出発
人間が長い歴史、生きる=服従(労働)という歯車になってしまってからこの一年でそれが揺らぎ始めた。家畜として長らく見下していた人間とアルカによってスパイであったシルフの男から街を救い、更にそれを倒した。これを多くが目撃していた。一方でシルフとアルカの国は対立し、戦争の手前までに関係は悪化。両者は戦争の準備に取り掛かり作戦を練る間、睨み合いが続いた。
さて、街を救った奴隷とアルカだったがその両者は図書館の司書殺害事件の加害者として現在指名手配中だった。シルフとの関係が怪しまれ、その両者の行方を政府は追っている。

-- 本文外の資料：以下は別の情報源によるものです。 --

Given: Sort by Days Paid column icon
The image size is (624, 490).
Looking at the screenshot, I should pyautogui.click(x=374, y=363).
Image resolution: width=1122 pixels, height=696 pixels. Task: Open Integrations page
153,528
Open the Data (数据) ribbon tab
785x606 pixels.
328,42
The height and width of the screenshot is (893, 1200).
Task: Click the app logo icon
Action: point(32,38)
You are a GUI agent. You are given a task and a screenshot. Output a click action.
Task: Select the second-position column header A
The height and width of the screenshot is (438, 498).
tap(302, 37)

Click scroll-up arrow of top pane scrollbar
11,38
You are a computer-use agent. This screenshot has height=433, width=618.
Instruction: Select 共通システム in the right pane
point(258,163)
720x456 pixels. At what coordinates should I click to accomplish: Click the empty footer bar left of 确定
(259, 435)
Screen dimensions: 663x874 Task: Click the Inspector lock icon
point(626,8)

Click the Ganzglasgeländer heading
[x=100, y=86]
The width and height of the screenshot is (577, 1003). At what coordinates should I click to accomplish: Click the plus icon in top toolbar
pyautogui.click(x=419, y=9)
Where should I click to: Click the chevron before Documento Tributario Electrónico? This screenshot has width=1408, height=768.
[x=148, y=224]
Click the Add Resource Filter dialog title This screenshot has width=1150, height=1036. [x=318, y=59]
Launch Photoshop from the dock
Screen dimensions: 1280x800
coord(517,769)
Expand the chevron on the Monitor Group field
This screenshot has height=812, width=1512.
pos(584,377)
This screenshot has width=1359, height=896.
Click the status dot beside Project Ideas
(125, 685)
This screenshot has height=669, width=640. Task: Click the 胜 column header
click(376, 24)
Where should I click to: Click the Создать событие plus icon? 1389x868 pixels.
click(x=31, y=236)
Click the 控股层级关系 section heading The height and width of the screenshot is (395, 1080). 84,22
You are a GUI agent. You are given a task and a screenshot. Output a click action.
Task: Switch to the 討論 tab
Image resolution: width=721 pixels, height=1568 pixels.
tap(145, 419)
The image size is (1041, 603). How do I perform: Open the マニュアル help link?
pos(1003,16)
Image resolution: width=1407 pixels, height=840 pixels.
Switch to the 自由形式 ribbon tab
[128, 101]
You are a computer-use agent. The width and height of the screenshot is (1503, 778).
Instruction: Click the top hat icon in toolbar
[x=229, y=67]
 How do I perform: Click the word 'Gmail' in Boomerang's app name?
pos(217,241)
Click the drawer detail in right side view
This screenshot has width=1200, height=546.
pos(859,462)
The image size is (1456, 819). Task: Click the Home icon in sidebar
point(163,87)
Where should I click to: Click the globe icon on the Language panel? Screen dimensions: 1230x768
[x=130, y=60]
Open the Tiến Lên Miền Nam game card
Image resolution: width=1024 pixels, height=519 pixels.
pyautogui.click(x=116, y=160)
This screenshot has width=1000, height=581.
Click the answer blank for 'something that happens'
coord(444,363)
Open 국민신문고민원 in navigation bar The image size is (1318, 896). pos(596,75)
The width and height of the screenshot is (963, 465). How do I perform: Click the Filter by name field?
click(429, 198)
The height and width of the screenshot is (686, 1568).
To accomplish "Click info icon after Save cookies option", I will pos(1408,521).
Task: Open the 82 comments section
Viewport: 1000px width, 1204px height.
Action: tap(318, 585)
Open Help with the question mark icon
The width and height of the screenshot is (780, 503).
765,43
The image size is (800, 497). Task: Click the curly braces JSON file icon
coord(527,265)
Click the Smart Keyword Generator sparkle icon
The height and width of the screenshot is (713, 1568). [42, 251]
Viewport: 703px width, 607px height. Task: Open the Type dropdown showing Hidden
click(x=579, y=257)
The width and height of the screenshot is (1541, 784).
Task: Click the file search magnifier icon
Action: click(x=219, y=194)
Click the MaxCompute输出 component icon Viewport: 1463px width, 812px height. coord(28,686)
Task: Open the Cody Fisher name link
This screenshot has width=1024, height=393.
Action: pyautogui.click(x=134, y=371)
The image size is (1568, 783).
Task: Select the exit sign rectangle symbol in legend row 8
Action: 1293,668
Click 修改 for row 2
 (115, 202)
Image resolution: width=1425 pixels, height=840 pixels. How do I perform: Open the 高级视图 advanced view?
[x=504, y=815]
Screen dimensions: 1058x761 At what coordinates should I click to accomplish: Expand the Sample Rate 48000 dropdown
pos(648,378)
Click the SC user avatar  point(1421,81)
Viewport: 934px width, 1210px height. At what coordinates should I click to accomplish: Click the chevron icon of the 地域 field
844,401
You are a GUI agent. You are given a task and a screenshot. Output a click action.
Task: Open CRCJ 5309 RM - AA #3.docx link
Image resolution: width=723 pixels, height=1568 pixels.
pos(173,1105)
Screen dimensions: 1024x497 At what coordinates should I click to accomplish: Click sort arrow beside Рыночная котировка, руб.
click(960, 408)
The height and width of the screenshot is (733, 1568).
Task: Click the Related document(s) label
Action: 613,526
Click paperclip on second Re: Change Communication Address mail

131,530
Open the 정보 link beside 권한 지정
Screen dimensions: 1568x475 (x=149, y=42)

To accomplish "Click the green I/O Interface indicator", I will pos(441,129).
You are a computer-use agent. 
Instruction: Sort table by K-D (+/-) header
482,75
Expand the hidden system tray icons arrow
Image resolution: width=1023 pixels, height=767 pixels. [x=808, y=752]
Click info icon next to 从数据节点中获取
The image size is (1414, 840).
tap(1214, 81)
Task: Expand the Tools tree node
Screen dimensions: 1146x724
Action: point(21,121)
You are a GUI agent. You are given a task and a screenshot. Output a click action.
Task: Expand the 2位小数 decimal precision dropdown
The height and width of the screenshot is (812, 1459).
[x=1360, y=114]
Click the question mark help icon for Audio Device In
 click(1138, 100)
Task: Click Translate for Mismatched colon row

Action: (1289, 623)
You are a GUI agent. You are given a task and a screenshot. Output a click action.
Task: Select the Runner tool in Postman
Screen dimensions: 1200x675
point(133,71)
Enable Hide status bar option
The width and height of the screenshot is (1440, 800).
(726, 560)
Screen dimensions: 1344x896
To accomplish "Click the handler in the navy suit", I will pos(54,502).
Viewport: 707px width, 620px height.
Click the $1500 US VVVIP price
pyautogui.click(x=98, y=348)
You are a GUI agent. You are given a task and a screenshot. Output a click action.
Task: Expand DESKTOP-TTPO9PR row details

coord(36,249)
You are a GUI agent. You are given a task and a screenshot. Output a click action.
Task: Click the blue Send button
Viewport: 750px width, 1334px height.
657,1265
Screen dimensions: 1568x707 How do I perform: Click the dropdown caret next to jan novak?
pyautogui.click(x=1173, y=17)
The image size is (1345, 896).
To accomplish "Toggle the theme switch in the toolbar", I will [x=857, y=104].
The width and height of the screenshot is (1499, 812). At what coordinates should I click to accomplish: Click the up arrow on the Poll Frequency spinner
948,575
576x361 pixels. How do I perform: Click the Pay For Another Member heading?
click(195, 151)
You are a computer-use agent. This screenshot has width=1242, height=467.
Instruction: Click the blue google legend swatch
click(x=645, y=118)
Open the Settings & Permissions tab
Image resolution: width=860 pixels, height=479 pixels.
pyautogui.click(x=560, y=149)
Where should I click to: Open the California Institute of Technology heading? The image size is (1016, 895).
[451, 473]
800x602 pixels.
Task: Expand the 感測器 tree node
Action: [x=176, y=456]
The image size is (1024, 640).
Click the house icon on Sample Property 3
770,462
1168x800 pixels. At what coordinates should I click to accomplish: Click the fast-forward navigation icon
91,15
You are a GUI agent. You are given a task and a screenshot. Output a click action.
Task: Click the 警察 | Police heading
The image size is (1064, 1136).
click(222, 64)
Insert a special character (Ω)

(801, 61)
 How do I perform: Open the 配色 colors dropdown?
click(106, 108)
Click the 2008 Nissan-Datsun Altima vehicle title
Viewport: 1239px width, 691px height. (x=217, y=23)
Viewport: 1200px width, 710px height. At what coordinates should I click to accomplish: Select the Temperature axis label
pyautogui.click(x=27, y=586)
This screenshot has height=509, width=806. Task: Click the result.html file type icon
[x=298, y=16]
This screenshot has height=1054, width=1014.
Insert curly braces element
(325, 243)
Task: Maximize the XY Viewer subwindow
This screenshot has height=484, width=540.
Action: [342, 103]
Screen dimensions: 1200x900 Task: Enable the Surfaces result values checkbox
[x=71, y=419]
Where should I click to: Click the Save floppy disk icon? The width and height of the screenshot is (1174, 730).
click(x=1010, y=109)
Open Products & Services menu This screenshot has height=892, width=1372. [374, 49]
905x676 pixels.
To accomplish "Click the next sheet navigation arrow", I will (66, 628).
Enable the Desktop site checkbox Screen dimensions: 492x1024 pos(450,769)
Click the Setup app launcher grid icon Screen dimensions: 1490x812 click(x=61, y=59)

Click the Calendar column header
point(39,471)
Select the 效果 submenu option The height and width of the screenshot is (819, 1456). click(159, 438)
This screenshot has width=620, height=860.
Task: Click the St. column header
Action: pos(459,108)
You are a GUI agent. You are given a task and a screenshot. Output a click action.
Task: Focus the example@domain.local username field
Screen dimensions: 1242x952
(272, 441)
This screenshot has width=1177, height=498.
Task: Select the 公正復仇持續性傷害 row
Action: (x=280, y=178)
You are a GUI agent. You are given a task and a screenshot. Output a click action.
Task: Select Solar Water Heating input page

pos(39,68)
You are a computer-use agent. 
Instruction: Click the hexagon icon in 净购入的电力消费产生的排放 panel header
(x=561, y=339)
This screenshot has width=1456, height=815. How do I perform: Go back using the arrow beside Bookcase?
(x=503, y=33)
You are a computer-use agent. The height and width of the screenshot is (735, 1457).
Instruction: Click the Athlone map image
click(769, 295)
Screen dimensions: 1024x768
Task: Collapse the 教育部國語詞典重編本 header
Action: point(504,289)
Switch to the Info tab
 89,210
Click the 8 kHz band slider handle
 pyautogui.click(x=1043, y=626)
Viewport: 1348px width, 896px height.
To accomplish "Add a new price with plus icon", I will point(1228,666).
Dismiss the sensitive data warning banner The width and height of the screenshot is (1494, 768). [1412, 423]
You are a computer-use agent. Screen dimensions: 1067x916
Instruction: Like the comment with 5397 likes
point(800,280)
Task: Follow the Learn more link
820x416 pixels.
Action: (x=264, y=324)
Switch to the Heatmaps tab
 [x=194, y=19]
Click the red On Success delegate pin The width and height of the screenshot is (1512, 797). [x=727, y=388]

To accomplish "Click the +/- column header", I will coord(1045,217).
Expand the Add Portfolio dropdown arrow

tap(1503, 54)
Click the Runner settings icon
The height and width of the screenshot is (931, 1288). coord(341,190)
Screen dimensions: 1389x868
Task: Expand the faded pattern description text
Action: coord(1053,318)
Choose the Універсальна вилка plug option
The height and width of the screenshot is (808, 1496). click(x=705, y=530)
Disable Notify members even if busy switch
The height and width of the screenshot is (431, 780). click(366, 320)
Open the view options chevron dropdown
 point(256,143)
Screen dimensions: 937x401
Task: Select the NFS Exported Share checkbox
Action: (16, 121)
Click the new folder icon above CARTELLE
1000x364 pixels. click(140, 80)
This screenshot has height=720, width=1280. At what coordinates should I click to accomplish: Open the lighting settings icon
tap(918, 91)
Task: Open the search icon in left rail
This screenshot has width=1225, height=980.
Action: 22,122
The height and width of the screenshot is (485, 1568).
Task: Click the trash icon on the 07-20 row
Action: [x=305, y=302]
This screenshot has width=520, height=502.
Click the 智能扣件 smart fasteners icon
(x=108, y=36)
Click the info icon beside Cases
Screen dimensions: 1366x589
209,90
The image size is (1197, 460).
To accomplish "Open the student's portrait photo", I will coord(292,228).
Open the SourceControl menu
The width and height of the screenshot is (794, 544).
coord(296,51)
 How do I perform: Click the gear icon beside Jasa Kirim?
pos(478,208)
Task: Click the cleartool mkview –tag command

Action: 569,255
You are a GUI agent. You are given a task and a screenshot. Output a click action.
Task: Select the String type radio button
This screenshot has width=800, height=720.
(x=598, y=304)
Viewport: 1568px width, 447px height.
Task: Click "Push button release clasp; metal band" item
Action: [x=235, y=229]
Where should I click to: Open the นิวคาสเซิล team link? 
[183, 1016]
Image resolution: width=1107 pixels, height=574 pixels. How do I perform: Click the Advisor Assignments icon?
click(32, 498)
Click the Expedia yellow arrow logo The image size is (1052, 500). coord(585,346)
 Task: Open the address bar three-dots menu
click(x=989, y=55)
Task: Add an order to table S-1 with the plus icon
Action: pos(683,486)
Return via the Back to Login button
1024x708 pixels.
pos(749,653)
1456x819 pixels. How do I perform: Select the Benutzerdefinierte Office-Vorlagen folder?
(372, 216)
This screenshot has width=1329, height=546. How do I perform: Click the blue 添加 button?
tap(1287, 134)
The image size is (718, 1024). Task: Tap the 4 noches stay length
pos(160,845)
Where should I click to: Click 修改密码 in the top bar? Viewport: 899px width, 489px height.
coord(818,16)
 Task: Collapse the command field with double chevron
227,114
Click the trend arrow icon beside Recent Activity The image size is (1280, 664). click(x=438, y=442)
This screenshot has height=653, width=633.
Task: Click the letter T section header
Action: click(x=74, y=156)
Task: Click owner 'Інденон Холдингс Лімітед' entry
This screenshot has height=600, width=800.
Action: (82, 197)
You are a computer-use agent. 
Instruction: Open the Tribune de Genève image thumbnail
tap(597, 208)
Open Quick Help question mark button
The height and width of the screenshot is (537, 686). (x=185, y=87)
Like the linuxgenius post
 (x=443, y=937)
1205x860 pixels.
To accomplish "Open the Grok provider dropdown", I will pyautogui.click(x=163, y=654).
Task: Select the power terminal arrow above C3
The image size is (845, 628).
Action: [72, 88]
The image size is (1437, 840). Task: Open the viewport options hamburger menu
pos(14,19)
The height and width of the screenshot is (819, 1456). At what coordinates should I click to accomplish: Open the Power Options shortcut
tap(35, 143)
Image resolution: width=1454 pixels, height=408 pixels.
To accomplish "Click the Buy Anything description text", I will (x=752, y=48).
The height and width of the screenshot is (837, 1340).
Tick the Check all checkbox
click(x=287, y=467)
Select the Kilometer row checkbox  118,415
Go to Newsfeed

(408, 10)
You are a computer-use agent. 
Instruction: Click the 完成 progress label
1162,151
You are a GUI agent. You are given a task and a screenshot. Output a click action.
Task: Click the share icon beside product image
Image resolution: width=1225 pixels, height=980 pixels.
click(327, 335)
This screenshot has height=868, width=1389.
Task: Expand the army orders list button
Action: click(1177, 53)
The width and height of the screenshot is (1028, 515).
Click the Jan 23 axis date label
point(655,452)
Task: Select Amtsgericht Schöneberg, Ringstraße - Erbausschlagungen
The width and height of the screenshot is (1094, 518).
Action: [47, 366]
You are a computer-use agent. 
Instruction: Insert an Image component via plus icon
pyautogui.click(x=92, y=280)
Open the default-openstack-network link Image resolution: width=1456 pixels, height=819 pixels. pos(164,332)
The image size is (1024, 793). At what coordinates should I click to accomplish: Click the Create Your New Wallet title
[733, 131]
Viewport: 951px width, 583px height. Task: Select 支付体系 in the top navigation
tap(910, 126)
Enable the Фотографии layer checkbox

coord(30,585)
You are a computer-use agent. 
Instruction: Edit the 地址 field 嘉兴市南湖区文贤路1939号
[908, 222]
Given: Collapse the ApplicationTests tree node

そんなこんなで私達は街の混乱の中地下を移動し、街の出口からなんとか脱出する。そして、国境を目指し移動を開始した。この国から追ってをまくにはそれしかなかった。
「あなたに返すわ」
主人は魔法で指輪に封じていた魂を私の肉体に戻した。体の影が戻ると、今度はシルフから奪い返した指輪から魂をアルカは取り戻した。
両者が魂を取り戻し終えるとアルカは言った。
「別の国に行っても暫くは私が主人ということ?」
「はい。人間が一人で行動するのは危険でもし良かったらですが」
「構わないよ。でも、もう主人というのは建前にしといて。もう、私達は主従関係ではないのよ。これから私達だけの間は名前で呼んで」
「あの……」
「なに?」
「名前を教えていただけませんか?」
「え? 言ってなかったっけ」
「はい」
「エスティよ」
「エスティ様……」
「エスティでいいよ。これから宜しく」
……それから二ヶ月、アルカとシルフの国は互い宣戦布告をし、平和は途絶え、再び戦争の時代へ突入することとなる。